:: 本文抜粋

年金の保険料の未納問題について、マスコミは強調して報道します。
納付率は、約6割を切るという、この数字だけが皆さんの頭に残ります。

しかし、これはあくまで国民年金の保険料の納付率です。
お勤めされている方の厚生年金や共済年金の保険料の納付率は
含まれておらずに、年金制度全ての年金保険料の納付率ではありません。
近年、景気の悪化で自営の方は減少傾向にありますし、
お勤めされている方の方が、圧倒的に多いというイメージは持たれるでしょう。
年金制度全体で見た場合の年金保険料の納付率は、9割以上あります!


国民年金と言うと、前回書きましたように自営業者や専業主婦・学生
或いは、お仕事を辞められて求職中という方ですね。
専業主婦の場合で、配偶者が事業所等に勤務して扶養に入っていれば
自ら、保険料を納める必要はありませんが、
その他の国民年金の方を考えるとどうでしょう?
現在のように景気が悪いと、自営業の方も生活が厳しいし
お仕事を辞められて失業中の方が保険料を納めるのはキツイ。
健康保険の保険料を、もしケガや病気になったら・・・と
どうしても年金の保険料よりも優先します。

すると、やっぱり国民年金の保険料の納付率は下がってしまいます。

国民健康保険の保険料と言うのは、前年の所得に応じて
保険料が設定されますけれど、国民年金の保険料は一律
いくらなんですからね。現在、約1万5千円ですが、やっぱり
毎月支払うとなると、負担になるのは間違いありません。

::::
:: 抜粋データ

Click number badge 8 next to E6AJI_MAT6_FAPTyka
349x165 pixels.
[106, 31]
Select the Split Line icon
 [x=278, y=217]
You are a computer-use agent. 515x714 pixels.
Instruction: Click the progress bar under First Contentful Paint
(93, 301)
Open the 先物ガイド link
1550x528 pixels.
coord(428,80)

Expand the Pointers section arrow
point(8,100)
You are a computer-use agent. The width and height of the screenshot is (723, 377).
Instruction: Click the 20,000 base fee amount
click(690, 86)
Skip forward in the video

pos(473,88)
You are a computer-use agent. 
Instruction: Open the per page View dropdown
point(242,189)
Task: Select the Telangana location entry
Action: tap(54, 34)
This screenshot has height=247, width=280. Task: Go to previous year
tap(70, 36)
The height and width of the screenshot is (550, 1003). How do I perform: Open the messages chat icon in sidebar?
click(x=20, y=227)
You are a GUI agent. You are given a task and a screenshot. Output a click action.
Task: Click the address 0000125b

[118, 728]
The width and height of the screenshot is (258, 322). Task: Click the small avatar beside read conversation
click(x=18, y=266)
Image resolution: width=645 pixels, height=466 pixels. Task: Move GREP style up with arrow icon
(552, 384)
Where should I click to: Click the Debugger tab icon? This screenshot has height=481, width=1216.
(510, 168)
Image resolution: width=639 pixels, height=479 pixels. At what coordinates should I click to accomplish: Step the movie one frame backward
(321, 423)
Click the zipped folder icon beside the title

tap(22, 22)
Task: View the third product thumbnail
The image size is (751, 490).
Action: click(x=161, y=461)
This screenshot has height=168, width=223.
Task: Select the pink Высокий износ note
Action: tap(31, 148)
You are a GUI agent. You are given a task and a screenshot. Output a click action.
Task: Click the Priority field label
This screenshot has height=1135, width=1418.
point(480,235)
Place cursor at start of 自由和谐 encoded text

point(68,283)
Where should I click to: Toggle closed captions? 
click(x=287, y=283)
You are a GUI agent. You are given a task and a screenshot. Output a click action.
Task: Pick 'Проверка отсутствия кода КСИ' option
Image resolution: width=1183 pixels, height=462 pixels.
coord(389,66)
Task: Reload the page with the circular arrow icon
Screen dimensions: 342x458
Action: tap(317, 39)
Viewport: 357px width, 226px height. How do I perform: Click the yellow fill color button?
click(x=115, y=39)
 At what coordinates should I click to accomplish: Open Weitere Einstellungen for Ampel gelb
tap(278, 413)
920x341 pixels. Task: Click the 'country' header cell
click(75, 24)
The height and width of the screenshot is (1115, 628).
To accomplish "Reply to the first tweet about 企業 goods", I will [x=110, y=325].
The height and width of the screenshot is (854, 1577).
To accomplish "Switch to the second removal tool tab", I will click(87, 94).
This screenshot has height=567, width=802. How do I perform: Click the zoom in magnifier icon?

::::

◆ **作業内容**
年金保険料の納付率についての本文から、「年金の保険料の未納問題について、マスコミは強調して報道します。」で始まり「或いは、お仕事を辞められて求職中という方ですね。」で終わる部分を一字一句違えずに書き写してください。 項目はこの作業では使わない。

◆ **解答**
年金の保険料の未納問題について、マスコミは強調して報道します。
納付率は、約6割を切るという、この数字だけが皆さんの頭に残ります。

しかし、これはあくまで国民年金の保険料の納付率です。
お勤めされている方の厚生年金や共済年金の保険料の納付率は
含まれておらずに、年金制度全ての年金保険料の納付率ではありません。
近年、景気の悪化で自営の方は減少傾向にありますし、
お勤めされている方の方が、圧倒的に多いというイメージは持たれるでしょう。
年金制度全体で見た場合の年金保険料の納付率は、9割以上あります!


国民年金と言うと、前回書きましたように自営業者や専業主婦・学生
或いは、お仕事を辞められて求職中という方ですね。